Prompt recognition and treatment is crucial in managing MH. It should be emphasized that all patients undergoing general anesthesia for more than about 30 minutes should have their body temperature monitored.
Diagnostic tests are most useful when making treatment decisions for surgical patients where there is a high level of suspicion that the patient is susceptible to MH. Before any diagnostic testing is recommended, an evaluation of the patient’s susceptibility to MH should be completed using available medical data. Although the CHCT is the gold standard, it is an invasive, costly test.
At this time, genetic testing is recommended as a confirmatory diagnostic measure for individuals known to be at high risk for an MH event, as determined by their own or a first-degree (sibling, parent, offspring) family member’s clinical episode of MH or positive muscle contracture test (caffeine-halothane contracture test).
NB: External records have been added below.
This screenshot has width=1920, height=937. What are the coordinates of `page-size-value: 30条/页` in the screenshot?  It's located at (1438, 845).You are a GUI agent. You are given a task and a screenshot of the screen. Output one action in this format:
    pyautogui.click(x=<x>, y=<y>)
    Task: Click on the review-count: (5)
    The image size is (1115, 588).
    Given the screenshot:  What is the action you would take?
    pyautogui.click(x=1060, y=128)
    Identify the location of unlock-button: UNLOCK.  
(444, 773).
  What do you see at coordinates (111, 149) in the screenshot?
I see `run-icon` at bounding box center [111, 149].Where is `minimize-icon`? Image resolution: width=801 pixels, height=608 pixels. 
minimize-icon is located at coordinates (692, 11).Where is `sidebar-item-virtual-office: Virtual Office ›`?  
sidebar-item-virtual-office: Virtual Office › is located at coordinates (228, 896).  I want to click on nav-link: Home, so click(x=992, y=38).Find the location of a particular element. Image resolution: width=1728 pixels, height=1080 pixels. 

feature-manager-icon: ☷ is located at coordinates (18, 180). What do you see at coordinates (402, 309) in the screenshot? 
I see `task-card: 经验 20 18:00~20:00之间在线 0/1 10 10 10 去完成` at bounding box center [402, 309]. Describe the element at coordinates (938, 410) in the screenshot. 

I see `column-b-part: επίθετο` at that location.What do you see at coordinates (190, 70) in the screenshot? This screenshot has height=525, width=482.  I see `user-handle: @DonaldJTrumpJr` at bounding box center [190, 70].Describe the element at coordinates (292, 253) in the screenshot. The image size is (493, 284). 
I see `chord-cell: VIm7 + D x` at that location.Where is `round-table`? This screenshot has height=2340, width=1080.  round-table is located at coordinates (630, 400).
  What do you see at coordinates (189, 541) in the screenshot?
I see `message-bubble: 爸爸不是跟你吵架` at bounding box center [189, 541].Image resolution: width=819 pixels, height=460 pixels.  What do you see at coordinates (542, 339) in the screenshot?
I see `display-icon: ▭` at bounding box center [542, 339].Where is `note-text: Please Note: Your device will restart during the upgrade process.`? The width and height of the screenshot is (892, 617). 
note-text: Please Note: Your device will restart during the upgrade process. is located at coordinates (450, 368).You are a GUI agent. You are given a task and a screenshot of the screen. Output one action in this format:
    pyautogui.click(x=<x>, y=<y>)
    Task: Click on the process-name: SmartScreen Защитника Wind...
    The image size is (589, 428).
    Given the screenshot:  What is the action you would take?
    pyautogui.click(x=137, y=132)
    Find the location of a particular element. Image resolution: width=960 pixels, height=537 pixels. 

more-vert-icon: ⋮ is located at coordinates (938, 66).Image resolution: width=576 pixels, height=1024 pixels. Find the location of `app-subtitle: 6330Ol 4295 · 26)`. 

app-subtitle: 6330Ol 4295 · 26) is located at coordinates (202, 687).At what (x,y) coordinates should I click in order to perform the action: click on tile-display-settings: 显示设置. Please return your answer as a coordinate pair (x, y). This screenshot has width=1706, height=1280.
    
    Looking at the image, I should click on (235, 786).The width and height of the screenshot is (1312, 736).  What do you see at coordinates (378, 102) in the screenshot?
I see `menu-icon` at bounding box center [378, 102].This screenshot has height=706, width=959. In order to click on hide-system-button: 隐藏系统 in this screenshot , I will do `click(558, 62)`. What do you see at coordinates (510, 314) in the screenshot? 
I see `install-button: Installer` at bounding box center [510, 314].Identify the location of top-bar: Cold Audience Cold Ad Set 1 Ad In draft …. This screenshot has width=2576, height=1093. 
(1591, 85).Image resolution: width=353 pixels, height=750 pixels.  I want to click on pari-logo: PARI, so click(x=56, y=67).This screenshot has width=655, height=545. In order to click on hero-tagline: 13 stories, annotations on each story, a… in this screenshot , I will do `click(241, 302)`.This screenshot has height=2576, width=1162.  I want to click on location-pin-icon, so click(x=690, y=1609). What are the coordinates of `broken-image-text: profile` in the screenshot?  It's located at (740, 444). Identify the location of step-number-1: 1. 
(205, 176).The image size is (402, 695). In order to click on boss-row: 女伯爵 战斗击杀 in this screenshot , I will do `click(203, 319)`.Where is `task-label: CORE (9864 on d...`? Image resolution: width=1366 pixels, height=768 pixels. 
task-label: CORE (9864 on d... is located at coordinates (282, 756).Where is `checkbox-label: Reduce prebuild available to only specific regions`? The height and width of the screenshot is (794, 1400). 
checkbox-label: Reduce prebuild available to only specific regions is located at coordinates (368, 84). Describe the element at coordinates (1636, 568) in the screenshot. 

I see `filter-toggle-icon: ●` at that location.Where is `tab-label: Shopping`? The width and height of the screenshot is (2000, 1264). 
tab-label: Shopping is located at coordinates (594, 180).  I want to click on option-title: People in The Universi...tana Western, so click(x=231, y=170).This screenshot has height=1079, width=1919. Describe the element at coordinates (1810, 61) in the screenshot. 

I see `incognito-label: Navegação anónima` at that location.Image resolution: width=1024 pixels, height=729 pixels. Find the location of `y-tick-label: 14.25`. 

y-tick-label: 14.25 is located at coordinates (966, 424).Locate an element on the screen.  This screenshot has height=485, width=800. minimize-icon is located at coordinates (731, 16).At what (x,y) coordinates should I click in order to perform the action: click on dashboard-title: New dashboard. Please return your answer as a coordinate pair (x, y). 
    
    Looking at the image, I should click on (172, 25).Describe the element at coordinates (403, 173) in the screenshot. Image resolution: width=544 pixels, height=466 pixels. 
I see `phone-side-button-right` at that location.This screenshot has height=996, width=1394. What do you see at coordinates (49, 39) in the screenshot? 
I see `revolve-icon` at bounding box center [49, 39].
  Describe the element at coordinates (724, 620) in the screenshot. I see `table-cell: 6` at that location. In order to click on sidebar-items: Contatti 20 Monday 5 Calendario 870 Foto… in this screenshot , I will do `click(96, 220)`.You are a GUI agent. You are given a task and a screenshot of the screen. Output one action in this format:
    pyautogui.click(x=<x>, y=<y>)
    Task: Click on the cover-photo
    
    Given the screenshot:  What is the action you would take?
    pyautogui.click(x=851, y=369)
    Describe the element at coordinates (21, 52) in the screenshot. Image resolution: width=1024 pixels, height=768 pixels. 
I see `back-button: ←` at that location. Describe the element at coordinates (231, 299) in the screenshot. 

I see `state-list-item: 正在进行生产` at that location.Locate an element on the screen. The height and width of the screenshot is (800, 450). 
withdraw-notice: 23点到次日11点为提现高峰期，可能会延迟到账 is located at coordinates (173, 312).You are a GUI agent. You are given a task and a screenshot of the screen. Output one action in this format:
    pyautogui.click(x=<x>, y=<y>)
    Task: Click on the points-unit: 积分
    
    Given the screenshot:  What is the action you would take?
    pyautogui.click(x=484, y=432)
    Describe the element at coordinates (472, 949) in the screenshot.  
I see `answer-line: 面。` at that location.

It is hoped that , as more information is gathered about the genetics of MH, the DNA test will become more useful for diagnosing all patients as MH susceptible or not susceptible.
The anesthesia machine needs to be purged of residual gases prior to use in a susceptible. The above recommendation will need to be modified for the newer generation of anesthesia machines. They may need a longer time for purging of the gases. The practitioner should consult the manufacturer of the machine.
MH patients may be anesthetized with local anesthesia for example with spinal or epidural techniques, or using general anesthetics that are not MH triggers. An MH susceptible should not be deprived of general anesthesia if indicated by the surgery.
Although it is clear that the animal model for MH, certain swine, regularly develop awake signs of MH when stressed, this does not seem to occur with humans. However, there is evidence that the rare patient may develop muscle breakdown or even MH under certain conditions such as extreme heat and exercise. Much more work is necessary to clarify the relation to MH.